**WORK TO BE COMPLETED**:
Pull out each line below that contains the string "every", copying those lines in full.
_____
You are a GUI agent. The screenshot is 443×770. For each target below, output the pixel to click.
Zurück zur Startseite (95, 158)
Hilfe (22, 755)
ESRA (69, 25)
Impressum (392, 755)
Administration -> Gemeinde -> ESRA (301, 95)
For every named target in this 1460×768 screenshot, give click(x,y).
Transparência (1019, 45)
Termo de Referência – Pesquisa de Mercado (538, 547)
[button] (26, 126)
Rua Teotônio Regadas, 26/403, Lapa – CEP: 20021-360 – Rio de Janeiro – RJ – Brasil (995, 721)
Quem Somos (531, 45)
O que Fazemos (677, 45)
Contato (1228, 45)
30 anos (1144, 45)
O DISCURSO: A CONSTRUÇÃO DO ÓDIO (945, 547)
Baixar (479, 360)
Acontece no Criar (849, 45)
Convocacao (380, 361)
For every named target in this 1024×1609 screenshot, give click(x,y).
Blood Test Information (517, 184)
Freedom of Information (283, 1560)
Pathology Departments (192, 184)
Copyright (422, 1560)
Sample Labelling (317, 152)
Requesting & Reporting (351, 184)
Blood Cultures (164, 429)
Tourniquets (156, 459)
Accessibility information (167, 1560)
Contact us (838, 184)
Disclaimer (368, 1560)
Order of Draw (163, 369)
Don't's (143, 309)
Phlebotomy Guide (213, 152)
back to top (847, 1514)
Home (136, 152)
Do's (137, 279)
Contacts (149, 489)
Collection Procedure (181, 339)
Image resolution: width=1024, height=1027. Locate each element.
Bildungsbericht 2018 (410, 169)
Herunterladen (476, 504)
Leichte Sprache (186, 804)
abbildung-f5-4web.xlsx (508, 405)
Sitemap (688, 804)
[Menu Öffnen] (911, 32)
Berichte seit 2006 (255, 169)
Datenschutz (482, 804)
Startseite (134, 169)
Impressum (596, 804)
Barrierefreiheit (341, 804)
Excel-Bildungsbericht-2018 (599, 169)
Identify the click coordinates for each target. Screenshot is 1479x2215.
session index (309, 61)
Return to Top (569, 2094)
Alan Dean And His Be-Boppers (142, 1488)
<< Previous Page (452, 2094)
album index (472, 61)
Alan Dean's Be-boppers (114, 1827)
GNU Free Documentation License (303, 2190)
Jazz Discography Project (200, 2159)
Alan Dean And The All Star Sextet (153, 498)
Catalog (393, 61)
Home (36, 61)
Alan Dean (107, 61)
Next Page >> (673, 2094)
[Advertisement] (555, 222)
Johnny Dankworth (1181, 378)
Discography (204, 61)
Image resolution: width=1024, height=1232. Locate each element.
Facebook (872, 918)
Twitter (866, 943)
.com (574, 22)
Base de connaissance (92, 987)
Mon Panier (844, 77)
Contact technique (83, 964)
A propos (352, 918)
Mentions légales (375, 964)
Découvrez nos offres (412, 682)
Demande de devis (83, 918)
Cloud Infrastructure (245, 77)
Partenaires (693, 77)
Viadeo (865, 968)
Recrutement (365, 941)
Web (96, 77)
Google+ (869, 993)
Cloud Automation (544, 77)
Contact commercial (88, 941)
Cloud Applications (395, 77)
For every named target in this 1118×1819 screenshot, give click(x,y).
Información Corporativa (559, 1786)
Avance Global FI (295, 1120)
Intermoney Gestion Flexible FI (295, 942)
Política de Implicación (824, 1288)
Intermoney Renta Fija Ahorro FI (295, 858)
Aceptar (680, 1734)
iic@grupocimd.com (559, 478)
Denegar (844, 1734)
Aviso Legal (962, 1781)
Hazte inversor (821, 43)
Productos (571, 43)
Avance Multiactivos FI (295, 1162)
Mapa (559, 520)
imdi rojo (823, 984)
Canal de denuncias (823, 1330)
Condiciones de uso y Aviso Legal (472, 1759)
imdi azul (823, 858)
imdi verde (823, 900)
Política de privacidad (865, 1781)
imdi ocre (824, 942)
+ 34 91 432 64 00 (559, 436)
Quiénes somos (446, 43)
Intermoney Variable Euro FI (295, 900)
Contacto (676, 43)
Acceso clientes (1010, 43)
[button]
_____
**SOLUTION TO THIS TASK**:
For every named target in this 1460×768 screenshot, give click(x,y).
For every named target in this 1024×1609 screenshot, give click(x,y).
For every named target in this 1118×1819 screenshot, give click(x,y).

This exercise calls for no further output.